I learn that he lives in Winnetka, near Chicago , where my Momma had moved, So, being a spoiled youngest child and therefore intrepid when it comes to asking for things I want, I fling the small doorway of our acquaintance wide open one morning by asking Paul for a ride home over Winter Break.
To my surprise, he says okay.
And no doubt lives to regret it.
I become his chattering monkey of a long-distance traveling companion. Determined to keep this new friend of mine entertained as we coast along through the Midwest, listening to Crosby, Stills and Nash on the car radio, Creedence Clearwater Revival ‘s Proud Mary, Simon and Garfunkel singing Bridge Over Troubled Waters, all music I love and therefore force Paul to listen to, I am unstoppable! When The 5th Dimension sings The Age Aquarius, or Little Stevie Wonder comes on with My Cherie Amour, I even cajole Paul into singing along with me. This is so much fun, I convince myself we almost achieve art when singing along to the Beatles.
Paul started on the trip with a sedate brown paper bag of raw veggies, sliced fruits and a few homemade cookies made by his mother, but before long I have him plowing into the mounds of Hostess cupcakes, Fritos, Lays Potato Chips, red licorice, Yoohoo Chocolate Drink, Heath Bars and other assorted candy I’ve stuffed into my shoulder bag. I replenish our supply at each stop for gas.
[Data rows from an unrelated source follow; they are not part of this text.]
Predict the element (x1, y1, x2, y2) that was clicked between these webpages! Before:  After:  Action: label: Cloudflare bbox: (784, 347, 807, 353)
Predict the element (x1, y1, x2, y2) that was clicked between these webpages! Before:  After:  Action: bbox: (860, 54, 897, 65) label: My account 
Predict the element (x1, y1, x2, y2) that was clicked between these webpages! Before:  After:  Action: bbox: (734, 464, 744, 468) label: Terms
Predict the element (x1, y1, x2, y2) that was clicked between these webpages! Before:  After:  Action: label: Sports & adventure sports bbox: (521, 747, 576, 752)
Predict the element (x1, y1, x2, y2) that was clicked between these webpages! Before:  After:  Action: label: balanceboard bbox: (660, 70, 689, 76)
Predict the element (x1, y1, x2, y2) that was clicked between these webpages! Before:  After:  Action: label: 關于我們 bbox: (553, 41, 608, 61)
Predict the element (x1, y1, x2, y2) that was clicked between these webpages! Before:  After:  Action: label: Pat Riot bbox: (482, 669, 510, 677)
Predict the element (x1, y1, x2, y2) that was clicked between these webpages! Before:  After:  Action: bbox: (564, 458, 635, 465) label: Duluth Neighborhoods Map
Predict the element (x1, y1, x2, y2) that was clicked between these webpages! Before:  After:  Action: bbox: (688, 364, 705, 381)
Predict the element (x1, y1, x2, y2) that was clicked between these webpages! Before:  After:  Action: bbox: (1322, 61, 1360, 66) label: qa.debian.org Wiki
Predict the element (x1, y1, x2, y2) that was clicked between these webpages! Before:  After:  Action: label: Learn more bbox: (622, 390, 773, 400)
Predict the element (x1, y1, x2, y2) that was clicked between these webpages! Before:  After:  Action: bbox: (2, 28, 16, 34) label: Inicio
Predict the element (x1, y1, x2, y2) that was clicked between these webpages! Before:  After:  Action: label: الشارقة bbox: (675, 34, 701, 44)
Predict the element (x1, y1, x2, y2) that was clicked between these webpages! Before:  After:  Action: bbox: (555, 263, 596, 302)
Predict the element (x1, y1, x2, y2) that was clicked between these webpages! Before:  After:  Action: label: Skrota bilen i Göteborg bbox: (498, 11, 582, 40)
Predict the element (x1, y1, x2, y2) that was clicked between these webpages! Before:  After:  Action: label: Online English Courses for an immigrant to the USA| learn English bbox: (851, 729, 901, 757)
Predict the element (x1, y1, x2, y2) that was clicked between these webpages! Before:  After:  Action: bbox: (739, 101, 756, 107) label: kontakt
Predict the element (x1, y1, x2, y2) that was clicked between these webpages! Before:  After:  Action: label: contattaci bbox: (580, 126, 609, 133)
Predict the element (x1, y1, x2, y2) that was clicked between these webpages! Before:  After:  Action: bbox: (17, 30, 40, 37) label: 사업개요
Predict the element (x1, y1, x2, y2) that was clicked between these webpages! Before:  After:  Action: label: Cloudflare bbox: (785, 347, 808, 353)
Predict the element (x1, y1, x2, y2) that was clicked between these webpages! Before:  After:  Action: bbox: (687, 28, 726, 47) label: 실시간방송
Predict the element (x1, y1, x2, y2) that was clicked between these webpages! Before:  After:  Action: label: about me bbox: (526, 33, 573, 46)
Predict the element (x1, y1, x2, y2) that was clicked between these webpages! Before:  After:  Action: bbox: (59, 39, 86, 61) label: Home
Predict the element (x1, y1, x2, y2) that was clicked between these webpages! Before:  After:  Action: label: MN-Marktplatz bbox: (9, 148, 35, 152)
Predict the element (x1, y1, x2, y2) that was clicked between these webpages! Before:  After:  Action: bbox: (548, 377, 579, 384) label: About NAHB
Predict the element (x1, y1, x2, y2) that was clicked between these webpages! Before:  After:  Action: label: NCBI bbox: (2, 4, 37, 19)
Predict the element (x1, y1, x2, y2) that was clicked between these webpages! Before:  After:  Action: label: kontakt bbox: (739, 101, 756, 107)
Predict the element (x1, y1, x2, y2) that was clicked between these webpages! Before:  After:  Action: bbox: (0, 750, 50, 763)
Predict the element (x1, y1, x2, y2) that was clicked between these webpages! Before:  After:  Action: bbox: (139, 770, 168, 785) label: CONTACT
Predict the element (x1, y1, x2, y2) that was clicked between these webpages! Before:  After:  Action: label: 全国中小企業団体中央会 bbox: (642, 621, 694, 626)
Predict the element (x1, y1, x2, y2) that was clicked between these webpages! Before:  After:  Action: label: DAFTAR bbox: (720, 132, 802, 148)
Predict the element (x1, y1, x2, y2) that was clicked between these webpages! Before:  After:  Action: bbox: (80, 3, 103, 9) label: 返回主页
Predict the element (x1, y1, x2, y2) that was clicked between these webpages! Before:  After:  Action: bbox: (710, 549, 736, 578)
That’s what car travel meant in my family: eating all the junk food you can manage, without getting sick, and, a mere hundred miles outside Minneapolis, I finally persuade Paul to join in these culinary delights.
I’m convinced that Paul has simply been waiting for someone like me to free him from the hellish boredom of carrot stick and apple slices.
But, I discover to my delight, that he has his vices too. While I am being “good” sipping diet sodas, Paul drinks more coffee that anyone I’ve ever known, taking it black and so strong I can smell it across the car seat. Paul also smokes.
Packs and packs of his ever-present Winstons.
In the dead winter cold, I keep my window cracked open because of all the smoke, which, of course, makes the car heater useless, so, even though it makes the candy awkward to open, I wear gloves for the entire drive, only taking them off if a particular junk food package is impossible to open with them on. Feeling the need to entertain my driving host, however, I do continue talking, then talking and talking some more, which generates a timid heat all its own.
I just blab on through the hundreds of miles, sharing theater department gossip, info about shows I like or hate, what the Living Theatre is doing in New York and what the genius Jerzy Grotowski’s Theatre Lab is doing in Poland, what I want to do after I earn my MFA, how I want to contribute to a meaningful theater. Paul manages to inject a comment or two, giving his opinion of grad school politics, the teachers he admires, a bit about his high school theater experience. But if a silence arises, I fill it as fast as I can. In that black and white Chevy Caprice, gliding along the snowy roadways, I am the alternative radio station; one Paul cannot turn off, as much as he might wish to.
Eventually – after what Paul no doubt feels is an eternity – the 7 hour and 19 minute car ride is done, the 400 miles are covered – he drops me off at my Momma’s Chicago front door, and off he drives to his no doubt mercifully quiet family.
I actually don’t think about Paul again until he picks me up for the return trip. This time, I have a large bag of food cooked by my mother, and lots to talk about. On reflection, as Paul opened the car door for me, to begin our long drive back, I bet he mentally kicked himself for not picking up some earplugs at his local drugstore.
He probably would never have used them though. He was far too polite.
It was only years later that Paul told me how horrified he’d been at my never offering to help pay for gas.
I was too self-absorbed to even know I should have.